The United Kingdom has had a good summer in economic terms. In mid-July, the British Office for National Statistics announced that the economy had grown at its fastest pace in more than two years in the three previous months. In May alone, the economy expanded by 0,4%. That percentage was twice as high as economists had expected. For several investment banks, the windfall prompted them to increase their expected growth rate for the whole of 2024 from around 1% to 1,5% or more. Prime Minister Keir Starmer even promised that economic growth could eventually blossom to the 2,5% of the early XNUMXs.

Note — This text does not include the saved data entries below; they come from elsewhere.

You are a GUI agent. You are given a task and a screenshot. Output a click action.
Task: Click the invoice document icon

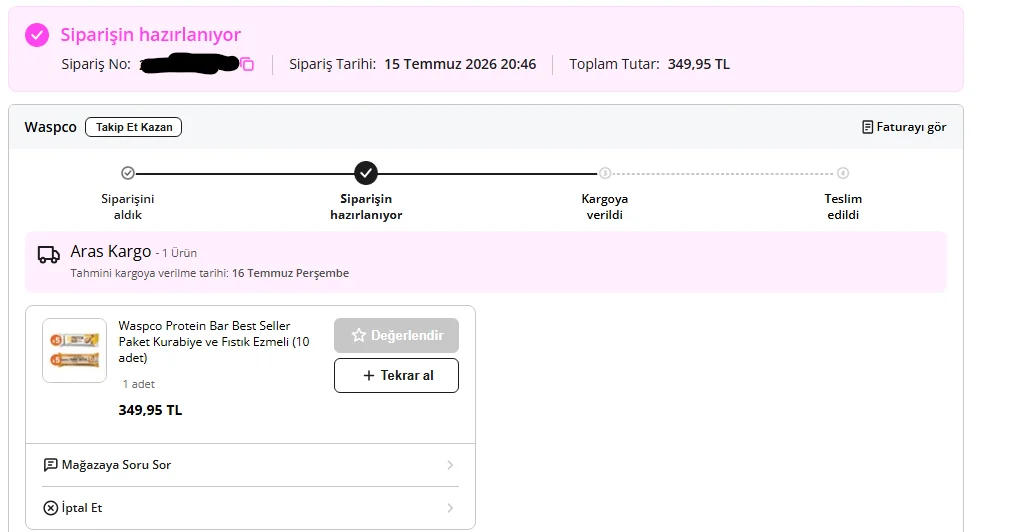click(867, 127)
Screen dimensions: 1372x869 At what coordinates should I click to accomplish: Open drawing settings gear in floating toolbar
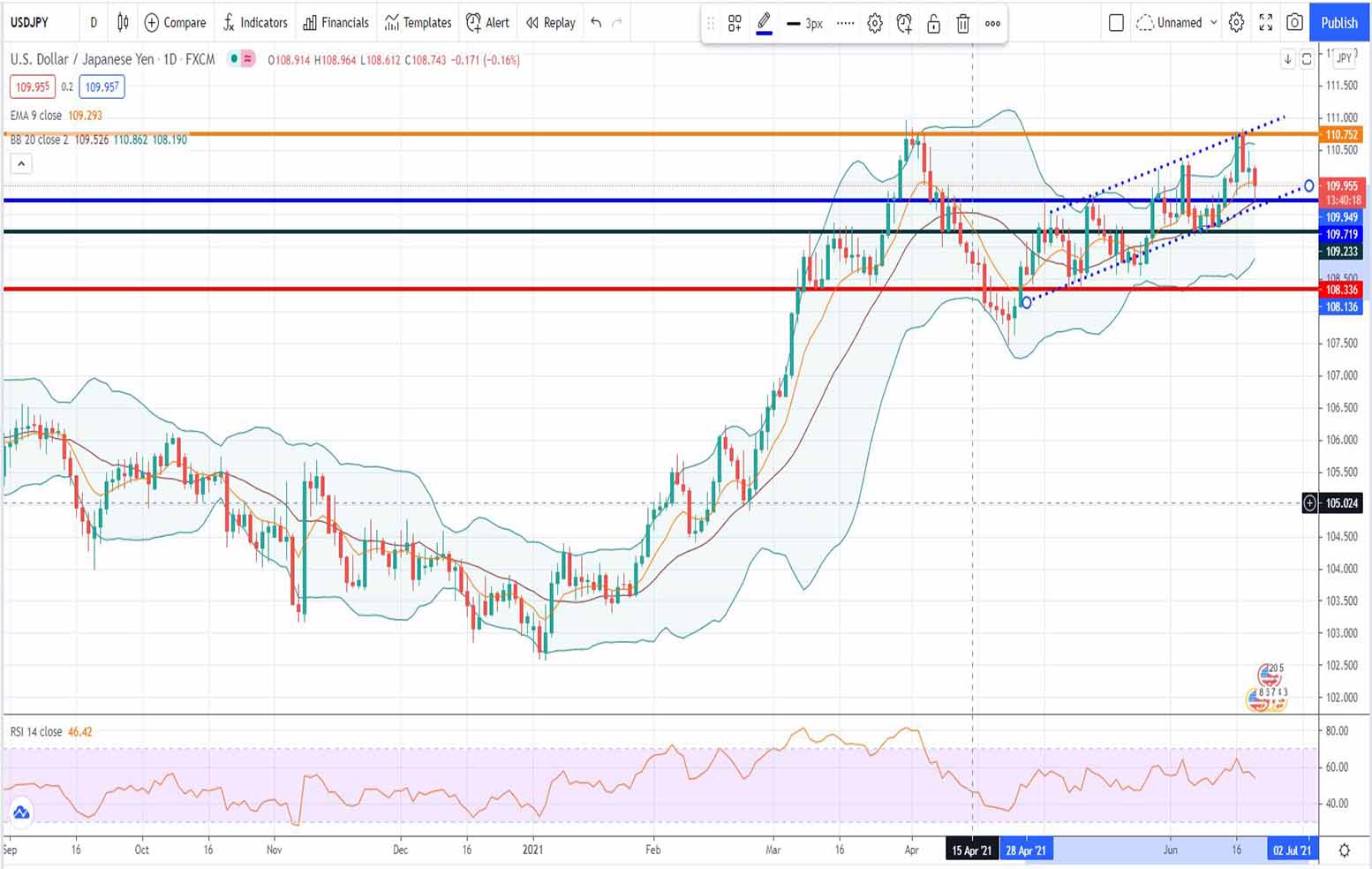[874, 24]
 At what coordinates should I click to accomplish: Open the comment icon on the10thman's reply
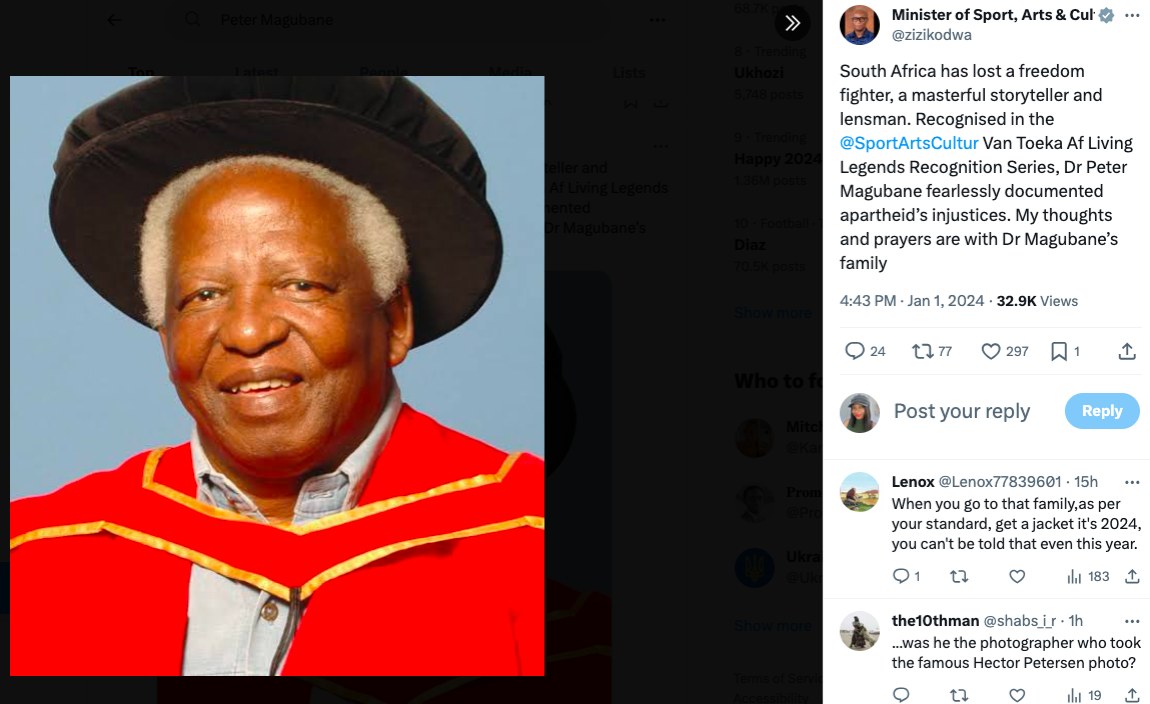click(901, 695)
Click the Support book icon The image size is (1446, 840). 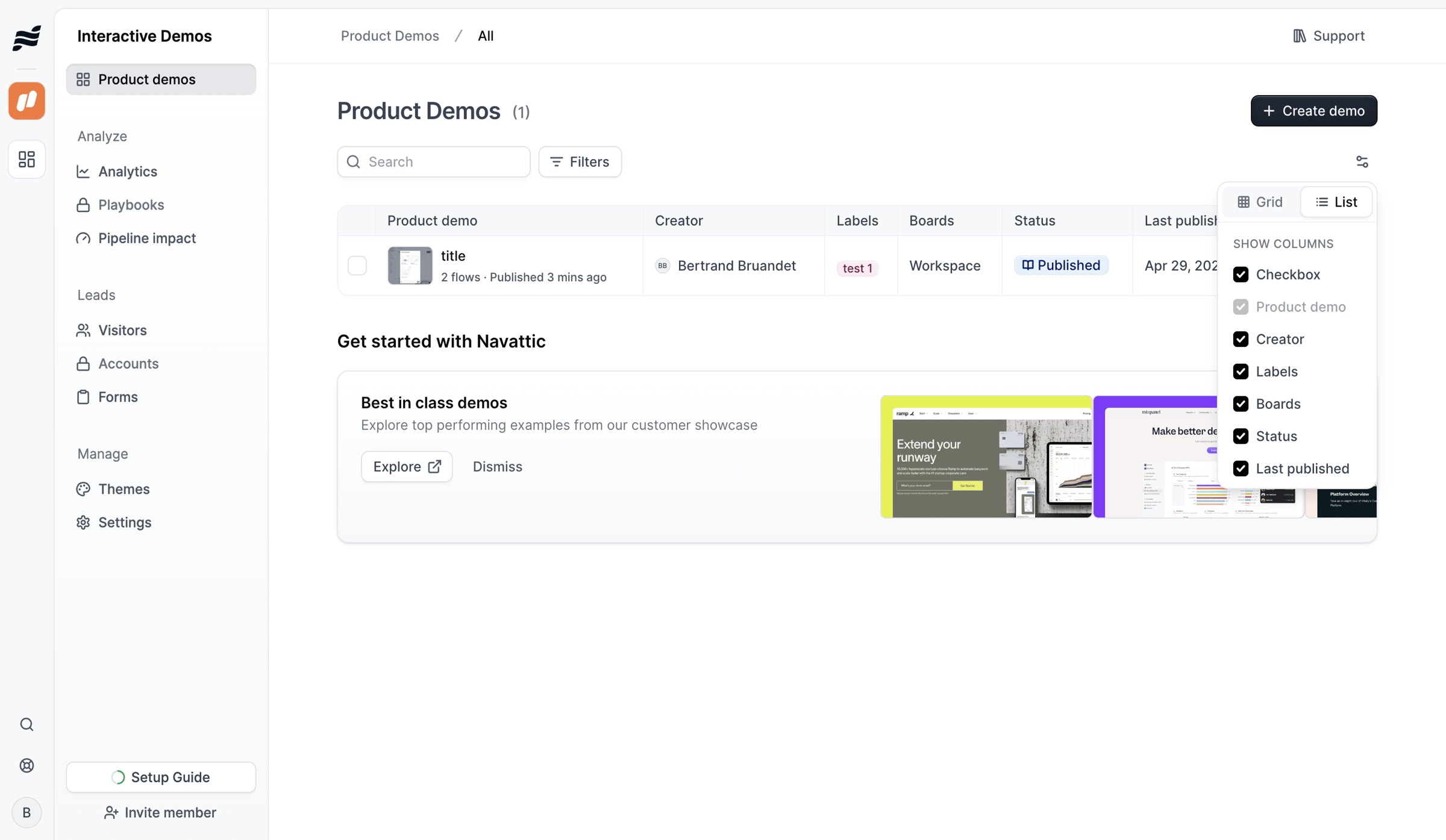pyautogui.click(x=1300, y=36)
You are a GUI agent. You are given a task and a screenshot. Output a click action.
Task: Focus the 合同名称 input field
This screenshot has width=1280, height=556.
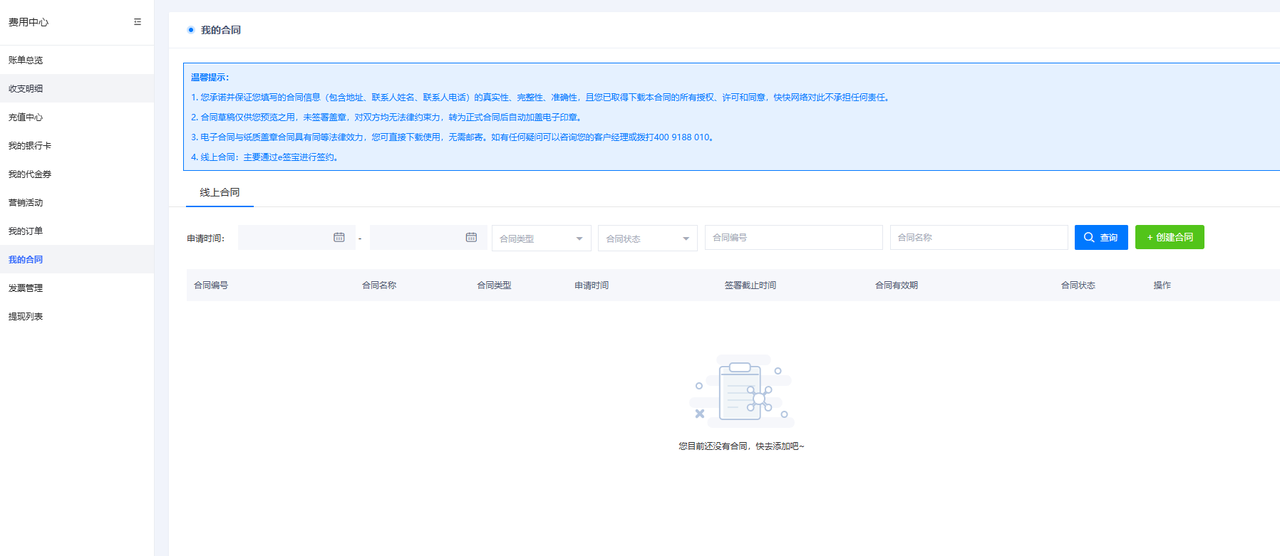click(x=979, y=238)
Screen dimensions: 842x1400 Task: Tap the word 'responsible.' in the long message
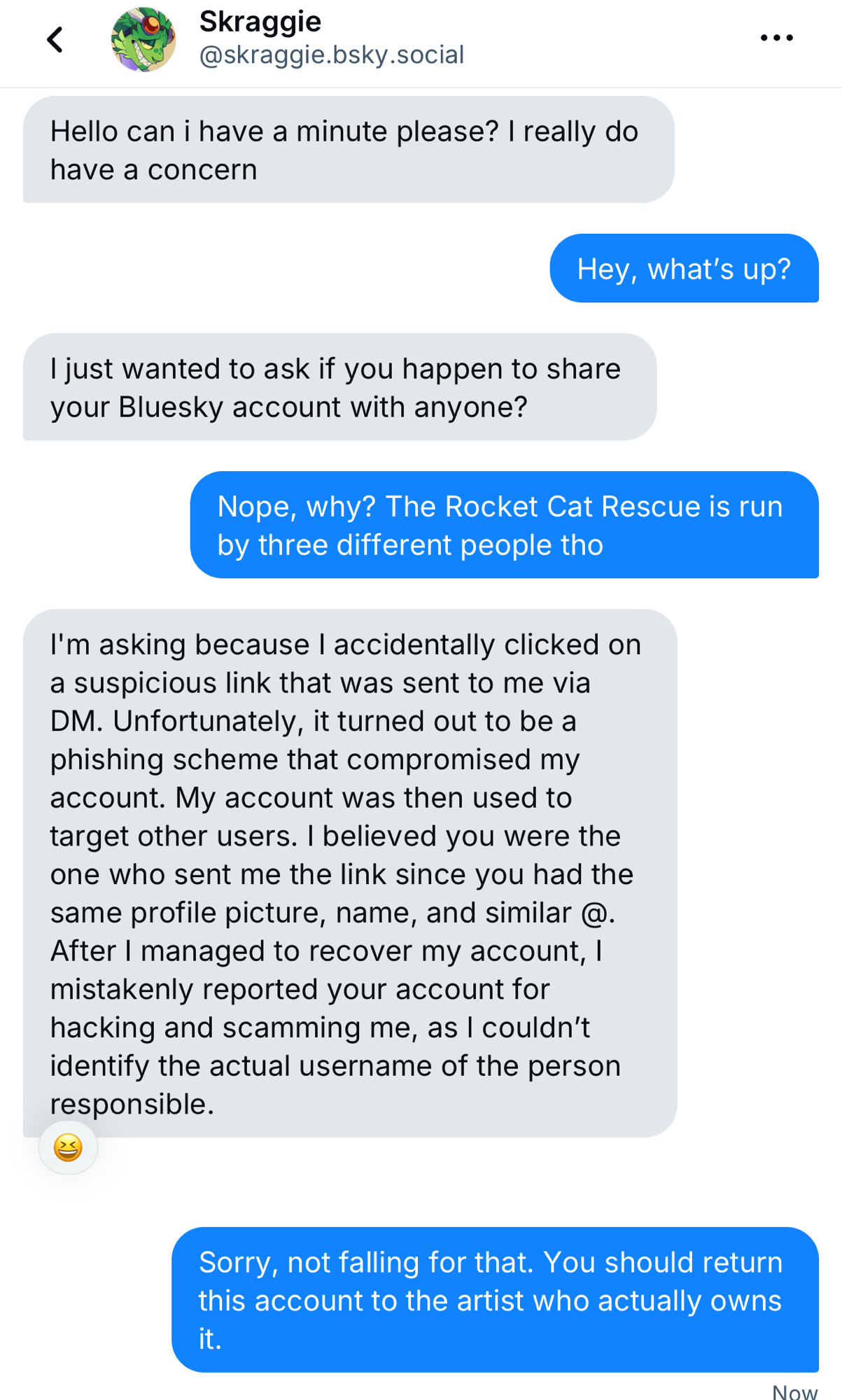(132, 1104)
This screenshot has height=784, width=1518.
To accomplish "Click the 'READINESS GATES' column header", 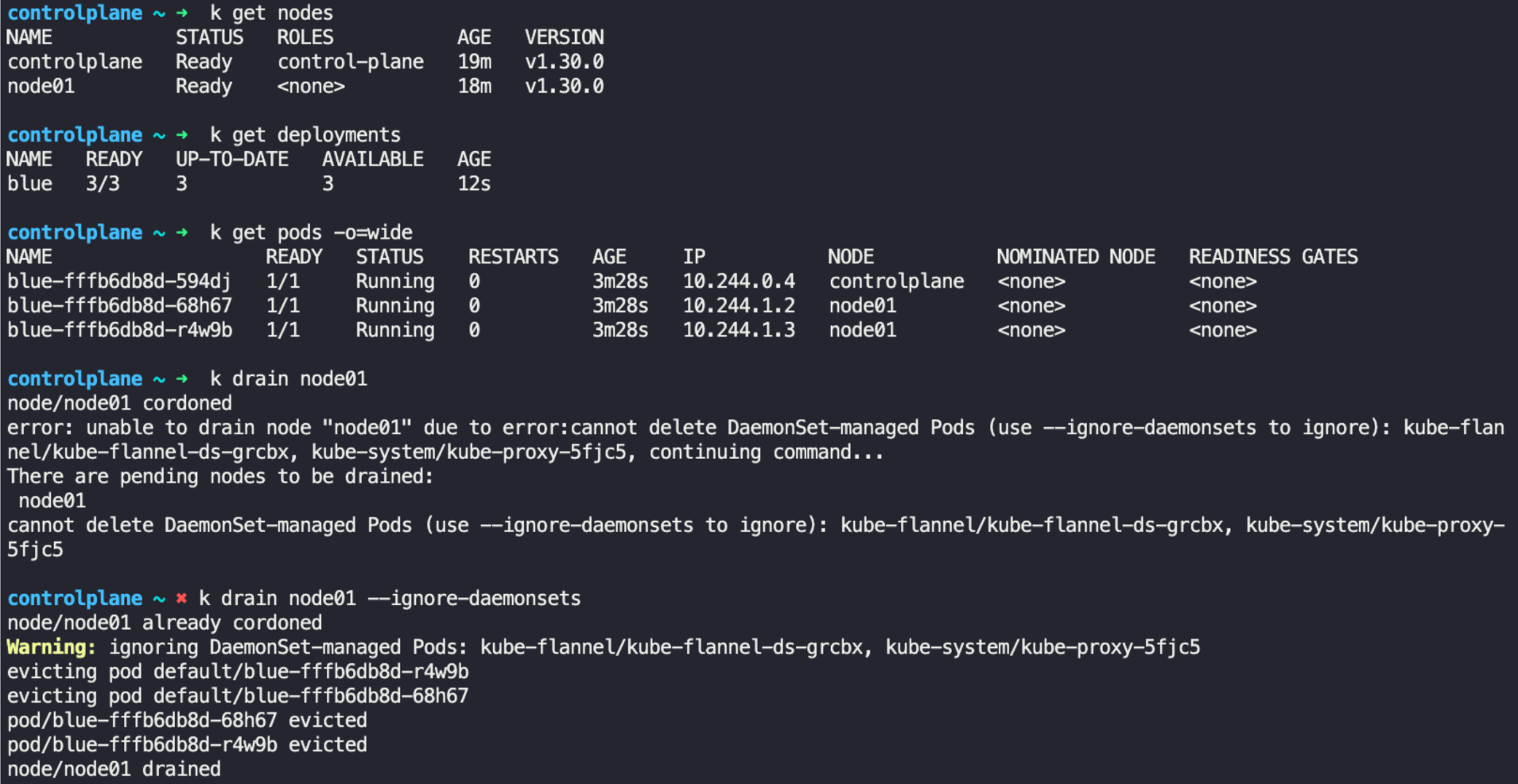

Stimulating economic growth
Starmer took office this summer after his Labour Party’s landslide victory in the July 4 general election. He plans to ease strict rules for housebuilders and boost growth sectors through targeted infrastructure investment. And Starmer hopes that Labour can entice foreign investors to invest in the UK by pursuing a more predictable policy than the Conservatives, whose rule was marked by chaotic Brexit negotiations and a trial budget by former Prime Minister Liz Truss that caused major unrest on financial markets.
Sharp price movement
In practice, however, the Bank of England's policies have at least as much influence on the economy as Starmer's measures. A few days after the publication of the economic growth figures, the pound reached its highest rate against the euro in more than two years. In early August, however, the currency took a step back by more than 2%. This sharp movement of the year followed the central bank's decision to cut the policy rate by 25 basis points to 5%. BoE chairman Andrew Bailey also hinted that this rate may fall somewhat faster in the future than the currency markets had anticipated.
Take care
In a speech last Friday, Bailey said that inflation is clearly coming down. He noted that it is too early to really give the all-clear. Currency traders saw this as an indication that the BoE will not cut its policy rate further in September. On the other hand, a rate cut by the European Central Bank in that month is almost certain. The widening interest rate differential makes it more attractive for parties to hold assets in pounds. That explains why the currency has rebounded again in August after the initial shock of the rate cut. However, an inflation of 2,2% does give the BoE room for a rate move. If that happens, currency markets will be completely wrong-footed.